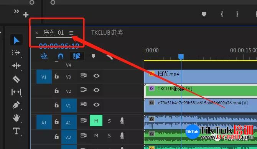Image resolution: width=257 pixels, height=149 pixels.
Task: Select the Track Select Forward tool
Action: (16, 53)
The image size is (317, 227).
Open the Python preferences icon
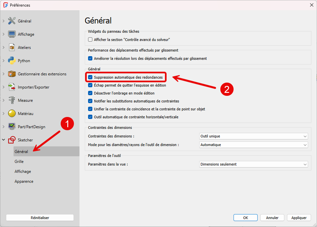tap(12, 60)
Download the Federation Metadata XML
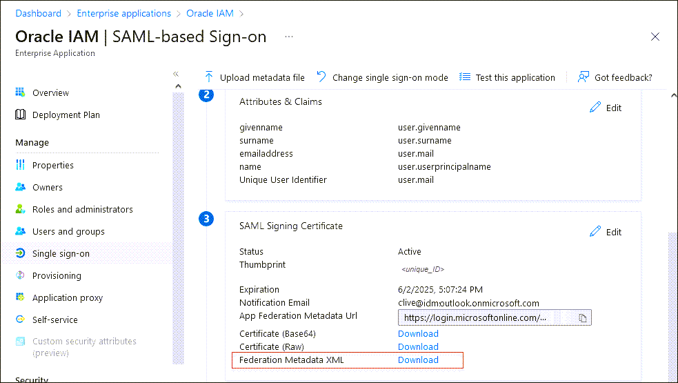This screenshot has width=678, height=383. point(418,360)
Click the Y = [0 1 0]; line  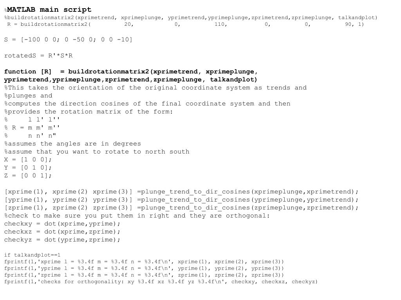(x=28, y=168)
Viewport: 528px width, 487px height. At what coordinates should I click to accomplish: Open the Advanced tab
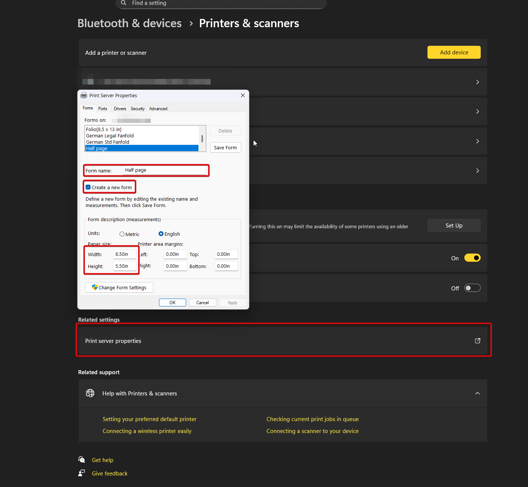click(x=158, y=109)
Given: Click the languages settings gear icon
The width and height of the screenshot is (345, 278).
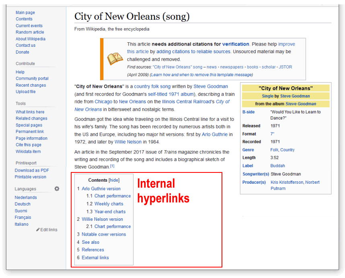Looking at the screenshot, I should [57, 189].
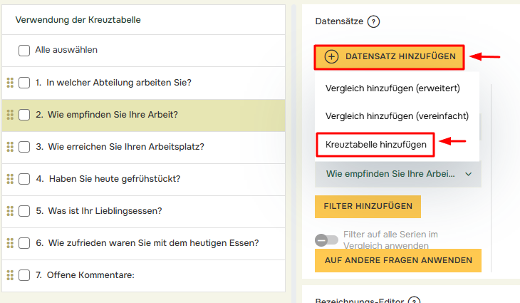The width and height of the screenshot is (520, 303).
Task: Choose 'Kreuztabelle hinzufügen' from the menu
Action: click(x=375, y=145)
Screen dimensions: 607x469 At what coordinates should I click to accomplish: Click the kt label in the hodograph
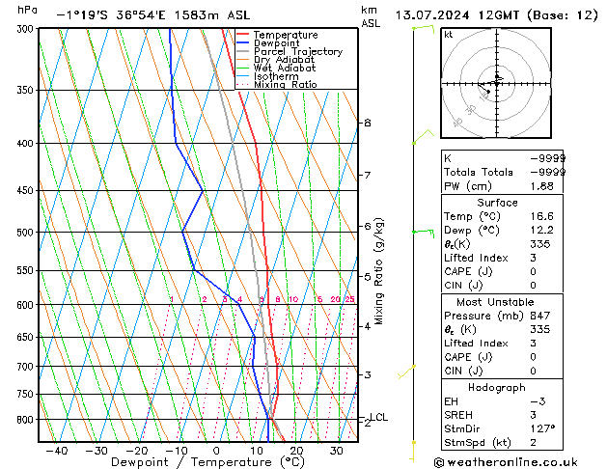click(x=449, y=34)
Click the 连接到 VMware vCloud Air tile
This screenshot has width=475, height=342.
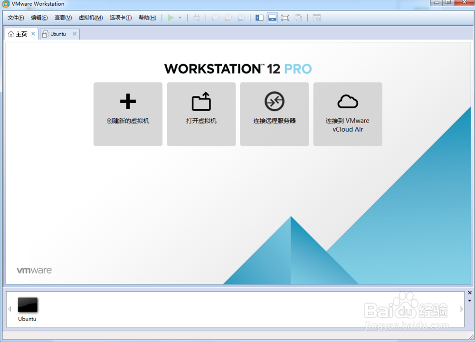point(347,114)
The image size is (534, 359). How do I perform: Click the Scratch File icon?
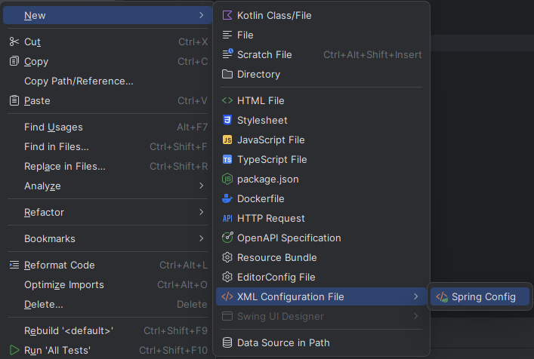coord(227,54)
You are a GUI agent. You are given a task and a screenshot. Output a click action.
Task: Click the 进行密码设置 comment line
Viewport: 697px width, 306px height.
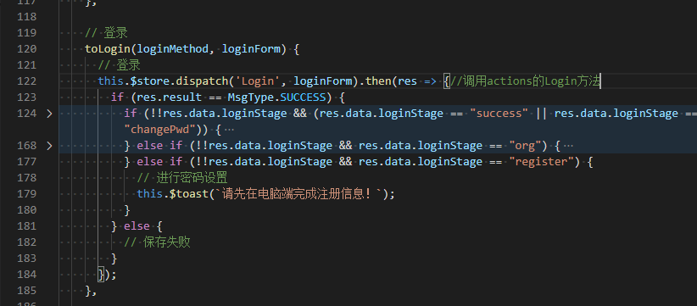182,178
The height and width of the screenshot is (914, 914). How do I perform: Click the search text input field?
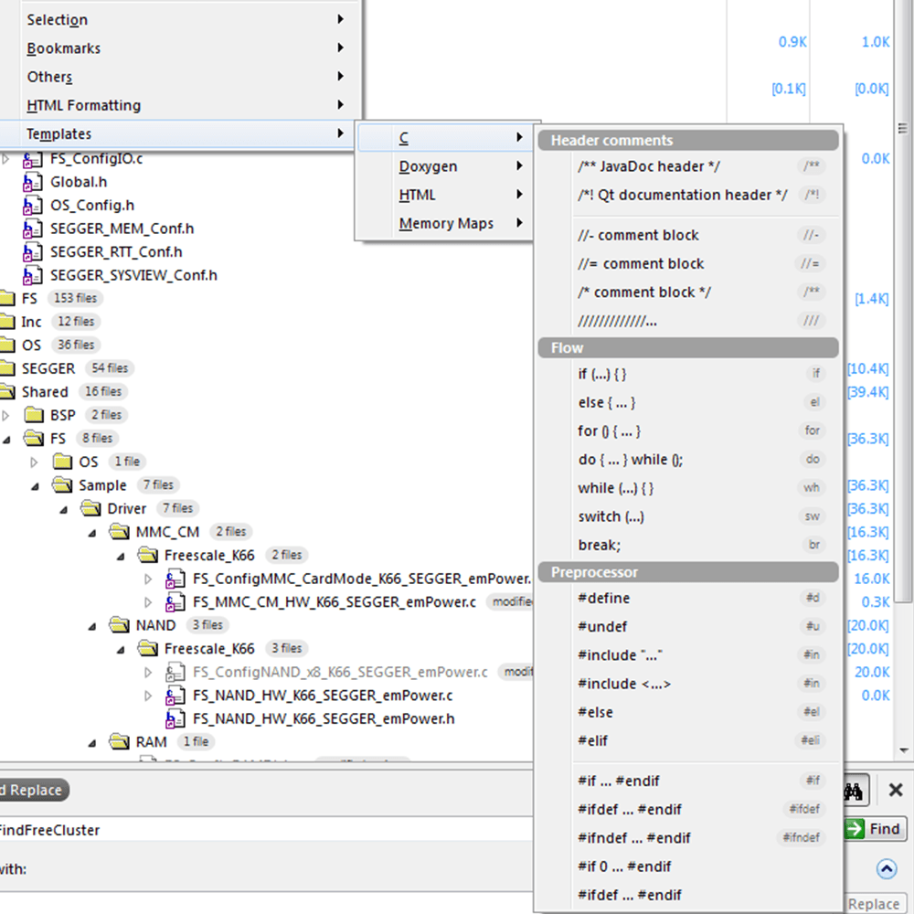tap(274, 830)
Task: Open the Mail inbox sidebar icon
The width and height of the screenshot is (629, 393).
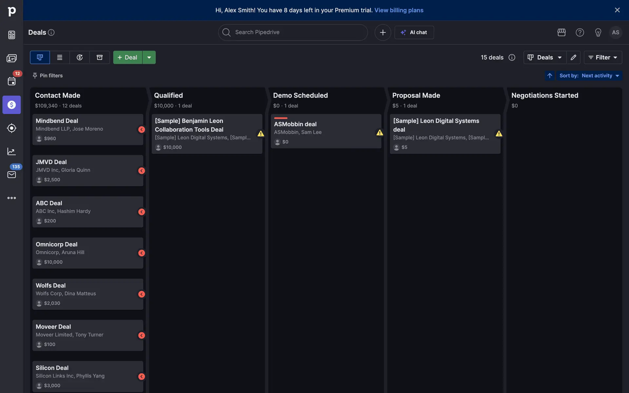Action: click(x=11, y=175)
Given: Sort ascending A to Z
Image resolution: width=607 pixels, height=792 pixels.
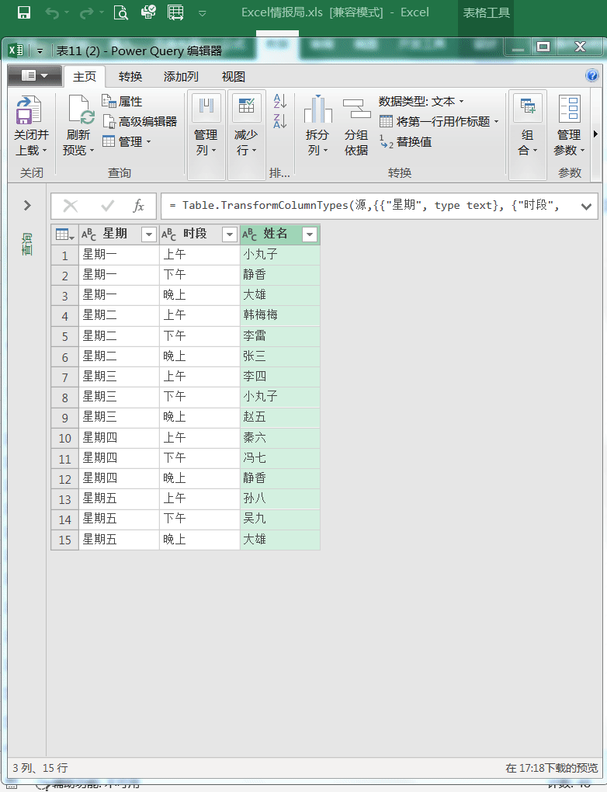Looking at the screenshot, I should [x=280, y=101].
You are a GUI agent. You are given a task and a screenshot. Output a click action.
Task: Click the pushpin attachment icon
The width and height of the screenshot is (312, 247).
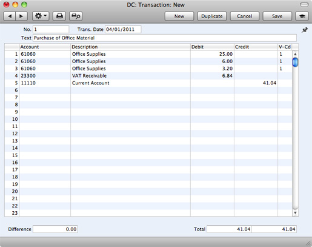pyautogui.click(x=305, y=30)

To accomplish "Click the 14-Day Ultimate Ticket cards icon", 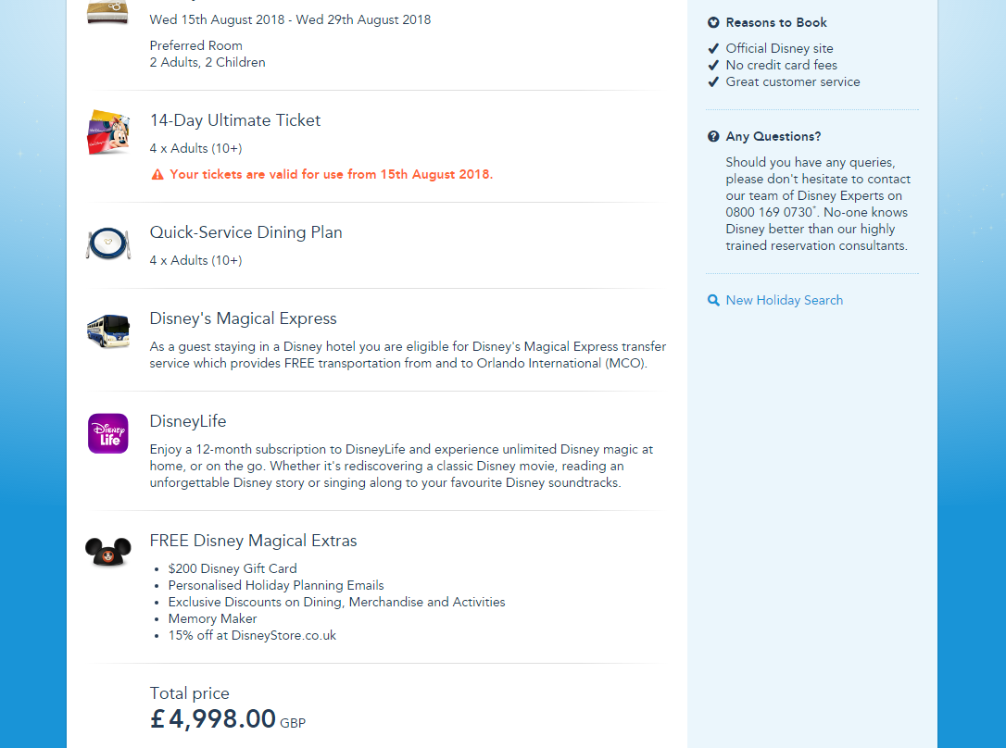I will pos(108,132).
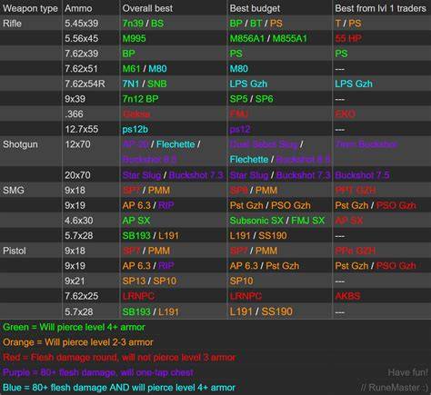Select the M995 entry for 5.56x45
The width and height of the screenshot is (431, 395).
pyautogui.click(x=134, y=38)
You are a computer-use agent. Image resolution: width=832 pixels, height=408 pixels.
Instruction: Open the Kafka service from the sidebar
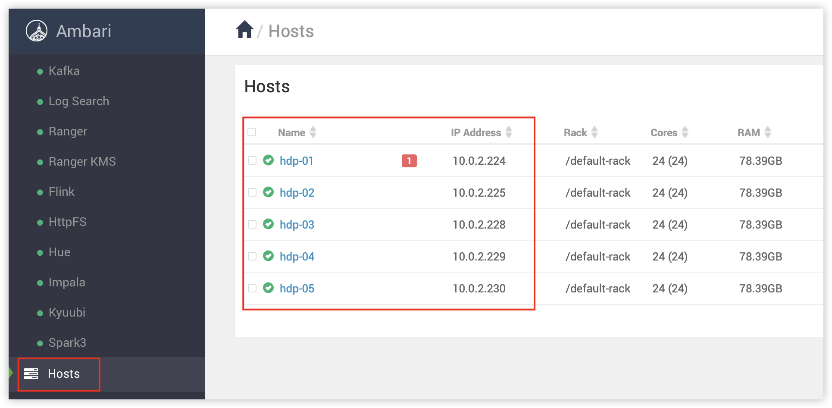tap(63, 70)
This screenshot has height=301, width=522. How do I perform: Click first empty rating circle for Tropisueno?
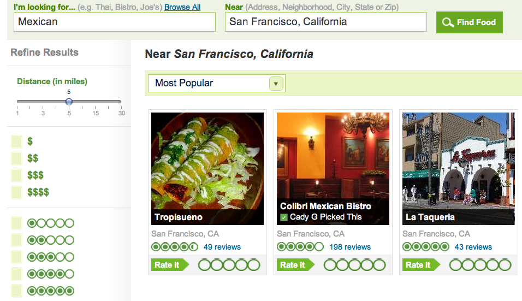click(x=204, y=265)
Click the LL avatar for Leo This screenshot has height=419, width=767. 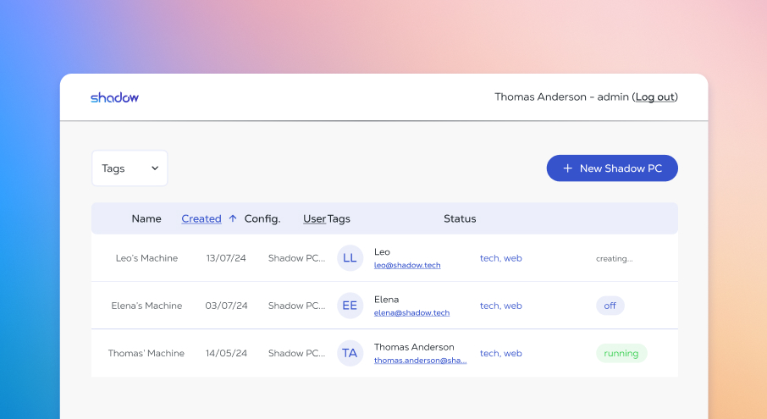point(350,258)
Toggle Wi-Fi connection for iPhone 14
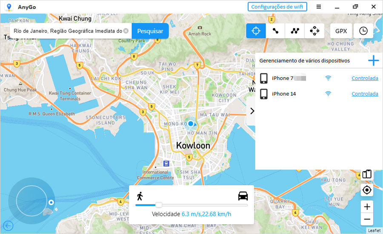 [x=328, y=94]
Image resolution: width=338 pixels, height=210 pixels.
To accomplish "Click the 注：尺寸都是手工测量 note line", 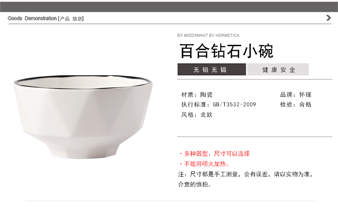I will tap(245, 174).
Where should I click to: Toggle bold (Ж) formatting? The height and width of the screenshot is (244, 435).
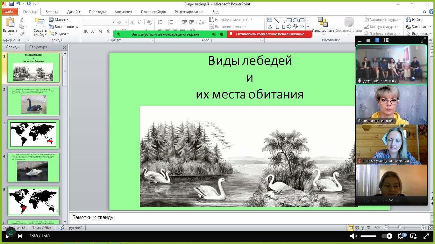point(86,31)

## Exercise description
What is wanted is an exact copy of the lines above from the one containing "This screenshot has width=475, height=342." through the one containing "Task: Click the pushpin attachment icon", with no pictures in it.

## Your response
This screenshot has width=475, height=342.
point(347,114)
The image size is (534, 359). How do I perform: Click the Scratch File icon?
coord(227,54)
You are a GUI agent. You are given a task and a screenshot. Output a click action.
Task: Click the 进行密码设置 comment line
Viewport: 697px width, 306px height.
182,178
The height and width of the screenshot is (914, 914). How do I perform: Click the search text input field?
tap(274, 830)
Task: Open the Mail inbox sidebar icon
The width and height of the screenshot is (629, 393).
Action: click(x=11, y=175)
Given: Sort ascending A to Z
Image resolution: width=607 pixels, height=792 pixels.
Looking at the screenshot, I should [x=280, y=101].
You are a GUI agent. You are given a task and a screenshot. Output a click action.
Task: Click the pushpin attachment icon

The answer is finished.